• **Tasks to perform**:
[1] In the article on Jamaican high school athletics, for how many years has the Class One 100m gone without a Jamaican champion?
[2] Using the article on Jamaican high school athletics, explain why it says Jamaica's dominance in the men's 100m has been erased at the premier high school track event in the world.

• **Source document**:
———

Champs To The Caribbean - Promising Regional Athletes Head To Jamaican Schools And Dominating Marquee Event.....Zharnell Hughes & Delano Williams 2 examples....at most track and field championships, the men's 100m, has been quietly erased at the premier high school track event in the world. Is this good or bad for the sport in JAMAICA?

Published Sunday March 30, 2014. Ryon Jones, Staff Reporter
Kingston College's Zharnel Hughes. - Ian Allen/Staff Photographer
KC's Anguillan, Zharnel Hughes
Jamaica's dominance in the marquee event at most track and field championships, the men's 100m, has been quietly erased at the premier high school track event in the world.
The ISSA/GraceKennedy Boys and Girls' Athletics Championship is widely accepted as the best meet of its kind in the world, but for the past three years the marquee event, the Class One 100m, has not had a Jamaican champion.

———

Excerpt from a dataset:
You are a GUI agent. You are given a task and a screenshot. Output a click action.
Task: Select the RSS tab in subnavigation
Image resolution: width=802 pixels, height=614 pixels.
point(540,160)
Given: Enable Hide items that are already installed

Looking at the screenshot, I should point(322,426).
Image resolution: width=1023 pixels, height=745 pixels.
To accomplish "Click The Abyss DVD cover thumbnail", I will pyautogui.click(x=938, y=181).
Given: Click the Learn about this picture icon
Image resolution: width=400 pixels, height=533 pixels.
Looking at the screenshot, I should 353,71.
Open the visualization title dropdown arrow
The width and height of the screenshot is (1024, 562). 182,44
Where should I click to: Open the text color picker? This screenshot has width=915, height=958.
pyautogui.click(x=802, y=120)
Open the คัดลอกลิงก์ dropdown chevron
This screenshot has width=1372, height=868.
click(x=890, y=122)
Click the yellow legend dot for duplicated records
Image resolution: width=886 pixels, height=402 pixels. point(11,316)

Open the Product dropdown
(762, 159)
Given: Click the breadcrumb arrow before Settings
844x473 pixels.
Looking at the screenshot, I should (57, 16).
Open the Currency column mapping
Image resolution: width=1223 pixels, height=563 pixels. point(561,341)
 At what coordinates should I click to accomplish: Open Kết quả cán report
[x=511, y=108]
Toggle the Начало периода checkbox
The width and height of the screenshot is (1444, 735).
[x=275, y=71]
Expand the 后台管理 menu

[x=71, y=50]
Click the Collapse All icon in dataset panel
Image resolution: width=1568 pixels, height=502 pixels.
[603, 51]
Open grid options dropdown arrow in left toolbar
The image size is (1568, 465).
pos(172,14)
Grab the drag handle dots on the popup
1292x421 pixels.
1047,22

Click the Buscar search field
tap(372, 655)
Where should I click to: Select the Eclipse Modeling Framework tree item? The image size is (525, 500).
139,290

———

• **The responses**:
[1] For the past three years.

[2] The ISSA/GraceKennedy Boys and Girls' Athletics Championship is widely accepted as the best meet of its kind in the world. Its marquee event, the Class One 100m, has not had a Jamaican champion for the past three years.